DATA TO PROCESS:
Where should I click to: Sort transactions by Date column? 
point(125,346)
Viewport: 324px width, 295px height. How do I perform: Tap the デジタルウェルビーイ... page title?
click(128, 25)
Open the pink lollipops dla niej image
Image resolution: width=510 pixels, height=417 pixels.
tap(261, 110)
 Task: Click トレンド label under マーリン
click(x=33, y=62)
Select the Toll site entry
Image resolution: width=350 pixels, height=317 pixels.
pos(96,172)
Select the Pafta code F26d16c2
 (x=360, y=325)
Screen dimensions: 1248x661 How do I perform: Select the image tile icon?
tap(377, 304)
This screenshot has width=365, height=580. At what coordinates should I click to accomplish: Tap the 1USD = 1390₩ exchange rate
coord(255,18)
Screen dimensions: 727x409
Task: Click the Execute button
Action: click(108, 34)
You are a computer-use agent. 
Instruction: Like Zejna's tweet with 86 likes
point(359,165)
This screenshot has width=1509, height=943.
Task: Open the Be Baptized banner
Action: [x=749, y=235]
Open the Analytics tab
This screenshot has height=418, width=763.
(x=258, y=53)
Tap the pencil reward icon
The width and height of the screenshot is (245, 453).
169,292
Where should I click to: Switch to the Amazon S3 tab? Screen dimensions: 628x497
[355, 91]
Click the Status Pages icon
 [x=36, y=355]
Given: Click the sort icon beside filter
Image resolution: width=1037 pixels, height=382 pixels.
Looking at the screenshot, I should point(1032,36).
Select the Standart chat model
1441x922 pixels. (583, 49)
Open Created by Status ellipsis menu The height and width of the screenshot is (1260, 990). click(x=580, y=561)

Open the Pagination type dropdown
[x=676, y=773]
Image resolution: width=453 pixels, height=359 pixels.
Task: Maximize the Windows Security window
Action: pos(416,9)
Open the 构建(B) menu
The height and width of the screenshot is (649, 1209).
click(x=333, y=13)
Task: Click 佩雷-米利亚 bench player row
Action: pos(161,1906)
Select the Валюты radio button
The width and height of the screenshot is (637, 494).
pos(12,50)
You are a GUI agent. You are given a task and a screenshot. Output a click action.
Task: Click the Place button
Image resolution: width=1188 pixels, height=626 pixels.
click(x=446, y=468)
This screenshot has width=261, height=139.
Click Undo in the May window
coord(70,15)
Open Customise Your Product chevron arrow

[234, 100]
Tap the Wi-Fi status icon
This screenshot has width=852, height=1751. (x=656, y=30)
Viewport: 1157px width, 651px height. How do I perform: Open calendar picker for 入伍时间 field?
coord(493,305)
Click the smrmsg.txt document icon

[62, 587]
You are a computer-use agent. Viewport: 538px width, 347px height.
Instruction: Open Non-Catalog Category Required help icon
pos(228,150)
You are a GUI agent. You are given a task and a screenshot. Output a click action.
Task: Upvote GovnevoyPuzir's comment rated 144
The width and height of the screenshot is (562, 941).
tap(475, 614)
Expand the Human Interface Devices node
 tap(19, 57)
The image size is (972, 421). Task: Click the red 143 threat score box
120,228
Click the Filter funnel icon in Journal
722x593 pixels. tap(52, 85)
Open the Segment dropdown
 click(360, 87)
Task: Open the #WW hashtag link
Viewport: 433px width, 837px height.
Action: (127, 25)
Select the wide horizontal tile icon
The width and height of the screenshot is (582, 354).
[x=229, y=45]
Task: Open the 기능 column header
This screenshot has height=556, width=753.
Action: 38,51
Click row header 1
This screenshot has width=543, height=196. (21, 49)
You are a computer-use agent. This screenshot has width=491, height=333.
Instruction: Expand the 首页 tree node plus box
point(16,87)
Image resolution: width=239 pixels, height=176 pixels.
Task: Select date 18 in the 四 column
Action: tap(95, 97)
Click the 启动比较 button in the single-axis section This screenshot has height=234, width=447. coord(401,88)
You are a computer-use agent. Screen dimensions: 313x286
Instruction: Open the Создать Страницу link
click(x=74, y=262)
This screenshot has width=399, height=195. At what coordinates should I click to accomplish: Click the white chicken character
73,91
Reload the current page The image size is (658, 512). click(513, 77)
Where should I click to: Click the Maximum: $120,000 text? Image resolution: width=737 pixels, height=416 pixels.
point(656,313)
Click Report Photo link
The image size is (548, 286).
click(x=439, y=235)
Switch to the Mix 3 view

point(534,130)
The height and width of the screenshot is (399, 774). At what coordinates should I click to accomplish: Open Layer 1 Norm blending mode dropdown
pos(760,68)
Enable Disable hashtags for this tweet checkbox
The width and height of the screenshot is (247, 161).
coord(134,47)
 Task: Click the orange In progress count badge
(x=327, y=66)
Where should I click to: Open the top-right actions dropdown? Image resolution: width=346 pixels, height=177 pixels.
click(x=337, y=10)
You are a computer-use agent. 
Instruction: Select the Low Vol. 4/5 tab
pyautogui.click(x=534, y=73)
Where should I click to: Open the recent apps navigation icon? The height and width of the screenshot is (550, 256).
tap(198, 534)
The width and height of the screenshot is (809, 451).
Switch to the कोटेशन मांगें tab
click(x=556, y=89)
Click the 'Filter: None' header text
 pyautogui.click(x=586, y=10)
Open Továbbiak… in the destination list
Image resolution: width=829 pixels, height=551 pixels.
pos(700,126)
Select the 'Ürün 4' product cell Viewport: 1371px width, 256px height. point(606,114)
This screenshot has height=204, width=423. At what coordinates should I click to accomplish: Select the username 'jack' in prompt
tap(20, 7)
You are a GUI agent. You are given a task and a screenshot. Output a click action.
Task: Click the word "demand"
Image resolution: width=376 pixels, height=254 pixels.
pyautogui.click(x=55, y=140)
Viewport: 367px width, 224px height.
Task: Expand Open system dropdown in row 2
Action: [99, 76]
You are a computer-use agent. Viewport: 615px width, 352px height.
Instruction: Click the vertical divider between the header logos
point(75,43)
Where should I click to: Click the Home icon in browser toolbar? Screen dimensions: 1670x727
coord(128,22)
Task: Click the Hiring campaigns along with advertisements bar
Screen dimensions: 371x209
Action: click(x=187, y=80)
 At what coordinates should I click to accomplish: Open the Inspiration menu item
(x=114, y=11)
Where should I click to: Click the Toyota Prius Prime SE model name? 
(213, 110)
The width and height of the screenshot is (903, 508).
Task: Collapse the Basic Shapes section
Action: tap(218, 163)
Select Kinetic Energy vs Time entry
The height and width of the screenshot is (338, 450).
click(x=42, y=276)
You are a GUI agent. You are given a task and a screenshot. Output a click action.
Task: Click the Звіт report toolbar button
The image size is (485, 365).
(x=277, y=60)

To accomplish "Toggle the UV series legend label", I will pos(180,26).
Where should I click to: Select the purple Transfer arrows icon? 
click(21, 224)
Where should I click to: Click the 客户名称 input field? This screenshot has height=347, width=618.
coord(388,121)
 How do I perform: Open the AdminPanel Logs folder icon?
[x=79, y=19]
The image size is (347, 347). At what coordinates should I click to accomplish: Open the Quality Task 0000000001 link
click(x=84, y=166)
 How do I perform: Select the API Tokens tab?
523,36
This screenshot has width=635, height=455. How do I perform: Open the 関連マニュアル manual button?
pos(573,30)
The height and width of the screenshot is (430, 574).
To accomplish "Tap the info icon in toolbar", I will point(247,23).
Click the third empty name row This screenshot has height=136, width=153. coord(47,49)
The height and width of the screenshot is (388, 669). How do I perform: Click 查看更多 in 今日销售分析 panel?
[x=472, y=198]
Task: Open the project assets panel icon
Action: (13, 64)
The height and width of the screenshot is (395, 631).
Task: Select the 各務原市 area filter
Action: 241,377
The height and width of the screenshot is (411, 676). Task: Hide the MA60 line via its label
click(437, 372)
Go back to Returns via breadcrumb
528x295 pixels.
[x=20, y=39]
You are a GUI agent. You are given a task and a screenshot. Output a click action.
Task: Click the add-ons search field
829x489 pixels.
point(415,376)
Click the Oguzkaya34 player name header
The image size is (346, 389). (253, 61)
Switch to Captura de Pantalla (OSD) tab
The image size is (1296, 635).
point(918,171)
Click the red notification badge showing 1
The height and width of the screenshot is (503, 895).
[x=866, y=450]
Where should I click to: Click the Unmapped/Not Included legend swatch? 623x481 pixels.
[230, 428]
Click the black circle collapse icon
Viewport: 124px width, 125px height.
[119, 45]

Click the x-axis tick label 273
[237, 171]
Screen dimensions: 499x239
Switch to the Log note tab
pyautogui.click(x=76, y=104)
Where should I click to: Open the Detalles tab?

ACTIVITY:
Every line of the records above where the string "will" is found should be copied.

OUTPUT OF THE TASK:
To accomplish "Toggle the UV series legend label", I will pos(180,26).
To accomplish "Tap the info icon in toolbar", I will point(247,23).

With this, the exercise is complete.